Self hosted SearXNG instance on Docker with SSL certificates

For hosting my own instance of SearXNG I used Alex Kretzchmar's written instructions regarding Tailscale YouTube channel's intruction video.

Check and install Python

Query if Python is installed and what version:

whereis python3 && python3 -V

Query should give installation path...

python3: /usr/bin/python3 /usr/lib/python3 /etc/python3 /usr/share/python3 /usr/share/man/man1/python3.1.gz

...and Python version as result. Python official documentation. Check right version for your setup from drop down menu.

Python 3.12.3

If for some reason Python is not present it can be installed:

sudo apt update && sudo apt install python3

Using Python virtual environment

Create Python virtual environment:

python3 -m venv venv

Activate Python virtual environment:

source venv/bin/activate

Venv can be deactivated by just typing deactivate.

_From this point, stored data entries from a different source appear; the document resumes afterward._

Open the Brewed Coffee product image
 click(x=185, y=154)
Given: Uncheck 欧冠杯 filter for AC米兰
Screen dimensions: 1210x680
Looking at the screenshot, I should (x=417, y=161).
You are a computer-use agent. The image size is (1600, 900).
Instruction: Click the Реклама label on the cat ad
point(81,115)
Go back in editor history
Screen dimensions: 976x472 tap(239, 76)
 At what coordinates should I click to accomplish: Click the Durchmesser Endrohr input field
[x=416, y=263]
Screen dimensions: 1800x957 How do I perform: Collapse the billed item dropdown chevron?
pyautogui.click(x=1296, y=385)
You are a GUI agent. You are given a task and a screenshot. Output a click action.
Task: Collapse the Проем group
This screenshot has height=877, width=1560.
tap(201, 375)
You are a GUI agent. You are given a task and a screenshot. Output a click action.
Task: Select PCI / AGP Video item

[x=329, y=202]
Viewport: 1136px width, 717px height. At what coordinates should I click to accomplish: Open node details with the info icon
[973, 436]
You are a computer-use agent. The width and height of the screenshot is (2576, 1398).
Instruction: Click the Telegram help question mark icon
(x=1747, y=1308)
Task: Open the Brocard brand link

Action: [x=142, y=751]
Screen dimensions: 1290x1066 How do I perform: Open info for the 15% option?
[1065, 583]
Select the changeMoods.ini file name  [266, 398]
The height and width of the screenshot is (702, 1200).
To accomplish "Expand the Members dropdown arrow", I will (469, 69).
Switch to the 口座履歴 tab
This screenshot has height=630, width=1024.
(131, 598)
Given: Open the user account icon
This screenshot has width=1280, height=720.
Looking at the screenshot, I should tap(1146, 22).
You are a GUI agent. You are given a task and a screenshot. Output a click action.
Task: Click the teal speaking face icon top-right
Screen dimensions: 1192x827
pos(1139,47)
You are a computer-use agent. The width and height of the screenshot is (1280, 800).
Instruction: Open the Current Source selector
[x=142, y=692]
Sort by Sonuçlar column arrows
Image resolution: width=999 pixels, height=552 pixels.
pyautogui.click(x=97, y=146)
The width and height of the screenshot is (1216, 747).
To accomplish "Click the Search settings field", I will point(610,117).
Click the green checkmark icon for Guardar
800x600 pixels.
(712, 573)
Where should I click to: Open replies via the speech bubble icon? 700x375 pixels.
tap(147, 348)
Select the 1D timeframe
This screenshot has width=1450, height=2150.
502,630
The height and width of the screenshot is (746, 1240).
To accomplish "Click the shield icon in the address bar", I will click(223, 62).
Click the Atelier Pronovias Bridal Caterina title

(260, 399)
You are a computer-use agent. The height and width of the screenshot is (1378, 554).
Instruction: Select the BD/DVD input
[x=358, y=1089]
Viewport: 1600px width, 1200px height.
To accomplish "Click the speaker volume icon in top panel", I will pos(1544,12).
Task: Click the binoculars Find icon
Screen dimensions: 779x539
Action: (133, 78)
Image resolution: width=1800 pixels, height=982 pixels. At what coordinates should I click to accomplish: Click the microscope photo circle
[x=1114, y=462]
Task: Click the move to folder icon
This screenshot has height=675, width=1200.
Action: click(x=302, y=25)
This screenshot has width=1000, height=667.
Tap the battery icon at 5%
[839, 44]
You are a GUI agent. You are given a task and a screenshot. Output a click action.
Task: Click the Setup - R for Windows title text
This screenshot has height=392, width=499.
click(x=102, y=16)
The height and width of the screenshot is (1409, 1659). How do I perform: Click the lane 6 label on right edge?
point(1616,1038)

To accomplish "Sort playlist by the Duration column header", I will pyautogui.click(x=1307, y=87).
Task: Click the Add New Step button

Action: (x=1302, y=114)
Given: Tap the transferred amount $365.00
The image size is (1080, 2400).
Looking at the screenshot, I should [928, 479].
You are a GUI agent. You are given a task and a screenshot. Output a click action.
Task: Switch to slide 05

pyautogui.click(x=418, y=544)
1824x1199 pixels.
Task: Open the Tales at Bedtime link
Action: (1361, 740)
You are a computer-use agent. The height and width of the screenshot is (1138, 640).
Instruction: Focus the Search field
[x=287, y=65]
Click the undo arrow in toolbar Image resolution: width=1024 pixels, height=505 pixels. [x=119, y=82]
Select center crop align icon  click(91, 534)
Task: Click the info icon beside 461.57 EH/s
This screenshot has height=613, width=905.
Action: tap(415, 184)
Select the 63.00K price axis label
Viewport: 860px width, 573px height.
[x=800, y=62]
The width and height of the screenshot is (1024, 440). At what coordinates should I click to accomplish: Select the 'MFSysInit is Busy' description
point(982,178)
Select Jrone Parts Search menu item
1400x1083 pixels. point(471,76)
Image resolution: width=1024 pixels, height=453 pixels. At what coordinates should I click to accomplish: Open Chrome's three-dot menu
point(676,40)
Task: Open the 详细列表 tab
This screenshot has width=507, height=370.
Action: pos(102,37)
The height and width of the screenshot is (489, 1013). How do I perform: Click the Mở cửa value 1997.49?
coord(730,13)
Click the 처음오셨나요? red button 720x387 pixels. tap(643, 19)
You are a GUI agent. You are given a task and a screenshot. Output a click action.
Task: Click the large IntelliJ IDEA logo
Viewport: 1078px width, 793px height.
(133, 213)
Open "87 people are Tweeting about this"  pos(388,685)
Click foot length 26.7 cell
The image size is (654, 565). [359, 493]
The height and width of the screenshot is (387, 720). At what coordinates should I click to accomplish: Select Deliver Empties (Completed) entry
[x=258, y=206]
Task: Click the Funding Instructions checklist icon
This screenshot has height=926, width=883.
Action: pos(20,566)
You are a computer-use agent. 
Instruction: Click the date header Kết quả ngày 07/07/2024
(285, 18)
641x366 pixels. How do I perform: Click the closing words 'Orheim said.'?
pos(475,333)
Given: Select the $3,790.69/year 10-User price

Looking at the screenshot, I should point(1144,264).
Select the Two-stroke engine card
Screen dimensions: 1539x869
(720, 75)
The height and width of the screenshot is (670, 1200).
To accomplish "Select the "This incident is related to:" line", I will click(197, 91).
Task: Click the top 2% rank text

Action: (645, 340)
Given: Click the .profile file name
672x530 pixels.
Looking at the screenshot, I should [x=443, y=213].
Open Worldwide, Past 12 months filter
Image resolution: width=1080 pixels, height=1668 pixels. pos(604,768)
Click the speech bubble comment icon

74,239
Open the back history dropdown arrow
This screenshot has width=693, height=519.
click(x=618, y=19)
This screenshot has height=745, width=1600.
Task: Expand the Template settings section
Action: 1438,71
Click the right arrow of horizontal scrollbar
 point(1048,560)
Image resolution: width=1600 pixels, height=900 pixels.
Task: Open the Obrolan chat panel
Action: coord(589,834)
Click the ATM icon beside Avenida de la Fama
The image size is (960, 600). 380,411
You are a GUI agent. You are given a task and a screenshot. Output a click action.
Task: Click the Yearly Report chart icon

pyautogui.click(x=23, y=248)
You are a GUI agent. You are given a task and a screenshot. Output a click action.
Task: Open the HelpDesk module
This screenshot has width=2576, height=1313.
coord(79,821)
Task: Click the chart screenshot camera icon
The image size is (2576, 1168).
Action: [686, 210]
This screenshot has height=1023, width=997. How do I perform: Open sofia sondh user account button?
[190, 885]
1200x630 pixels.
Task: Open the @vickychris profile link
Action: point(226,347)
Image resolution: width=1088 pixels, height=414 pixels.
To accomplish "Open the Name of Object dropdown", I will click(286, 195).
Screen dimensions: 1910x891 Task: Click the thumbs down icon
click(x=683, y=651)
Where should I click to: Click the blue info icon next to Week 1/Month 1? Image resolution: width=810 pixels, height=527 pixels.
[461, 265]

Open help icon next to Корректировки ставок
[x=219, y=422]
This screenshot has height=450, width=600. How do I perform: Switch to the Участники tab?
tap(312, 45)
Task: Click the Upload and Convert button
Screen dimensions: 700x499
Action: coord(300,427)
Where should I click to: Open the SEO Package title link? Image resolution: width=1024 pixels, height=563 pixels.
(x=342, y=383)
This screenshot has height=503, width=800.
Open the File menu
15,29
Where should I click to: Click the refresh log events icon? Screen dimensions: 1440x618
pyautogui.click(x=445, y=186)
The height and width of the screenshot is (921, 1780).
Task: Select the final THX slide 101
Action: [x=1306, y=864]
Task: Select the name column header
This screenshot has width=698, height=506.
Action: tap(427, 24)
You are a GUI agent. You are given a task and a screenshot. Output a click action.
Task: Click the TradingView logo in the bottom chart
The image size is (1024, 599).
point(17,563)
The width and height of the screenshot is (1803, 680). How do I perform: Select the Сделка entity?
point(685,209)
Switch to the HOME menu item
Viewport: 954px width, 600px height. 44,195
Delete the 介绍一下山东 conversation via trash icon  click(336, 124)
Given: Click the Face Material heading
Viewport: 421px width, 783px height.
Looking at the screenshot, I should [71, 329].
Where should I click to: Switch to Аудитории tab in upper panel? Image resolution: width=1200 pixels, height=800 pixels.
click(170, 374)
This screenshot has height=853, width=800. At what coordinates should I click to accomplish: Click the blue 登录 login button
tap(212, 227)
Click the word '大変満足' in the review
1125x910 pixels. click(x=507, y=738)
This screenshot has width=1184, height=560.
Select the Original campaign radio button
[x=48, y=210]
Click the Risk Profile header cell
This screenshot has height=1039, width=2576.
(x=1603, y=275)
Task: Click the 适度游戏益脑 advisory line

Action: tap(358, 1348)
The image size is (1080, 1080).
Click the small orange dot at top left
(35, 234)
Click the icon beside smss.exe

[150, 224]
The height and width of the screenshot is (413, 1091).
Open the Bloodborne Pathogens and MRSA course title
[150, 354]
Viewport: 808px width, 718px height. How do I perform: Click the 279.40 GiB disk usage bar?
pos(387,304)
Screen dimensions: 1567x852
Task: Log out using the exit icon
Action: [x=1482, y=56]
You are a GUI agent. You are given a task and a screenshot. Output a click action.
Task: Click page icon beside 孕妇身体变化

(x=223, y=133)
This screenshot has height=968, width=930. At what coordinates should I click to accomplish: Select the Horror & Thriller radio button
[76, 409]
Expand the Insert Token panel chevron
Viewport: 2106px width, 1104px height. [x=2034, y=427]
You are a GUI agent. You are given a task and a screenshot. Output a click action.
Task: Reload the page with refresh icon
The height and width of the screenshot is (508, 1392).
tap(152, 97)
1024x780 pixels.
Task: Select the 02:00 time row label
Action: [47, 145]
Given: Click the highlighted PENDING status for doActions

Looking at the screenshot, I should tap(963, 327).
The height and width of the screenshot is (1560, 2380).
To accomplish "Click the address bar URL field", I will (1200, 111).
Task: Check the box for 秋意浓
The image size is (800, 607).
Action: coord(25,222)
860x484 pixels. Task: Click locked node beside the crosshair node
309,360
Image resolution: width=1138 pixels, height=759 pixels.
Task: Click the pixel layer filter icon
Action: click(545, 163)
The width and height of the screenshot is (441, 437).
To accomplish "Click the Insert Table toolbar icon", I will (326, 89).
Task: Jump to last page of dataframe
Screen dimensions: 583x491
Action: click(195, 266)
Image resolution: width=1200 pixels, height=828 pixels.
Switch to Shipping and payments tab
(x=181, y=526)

(venv) peppertp15ubu@peppertp15ubu-ThinkPad-E15-Gen-3:~/github/sloul1/searxng-testing$ deactivate

Resulting:

peppertp15ubu@peppertp15ubu-ThinkPad-E15-Gen-3:~/github/sloul1/searxng-testing$

But for now we need virtual environment to be activated.
(venv) text in start of terminal command line indicates that Python virtual environment is activated.

(venv) peppertp15ubu@peppertp15ubu-ThinkPad-E15-Gen-3:~/github/sloul1/searxng-testing$

Installing project's dependencies

Pipreqs is handy tool for handling project's dependencies.

pip install pipreqs

Following command writes dependencies to install into requirements.txt file.

pipreqs .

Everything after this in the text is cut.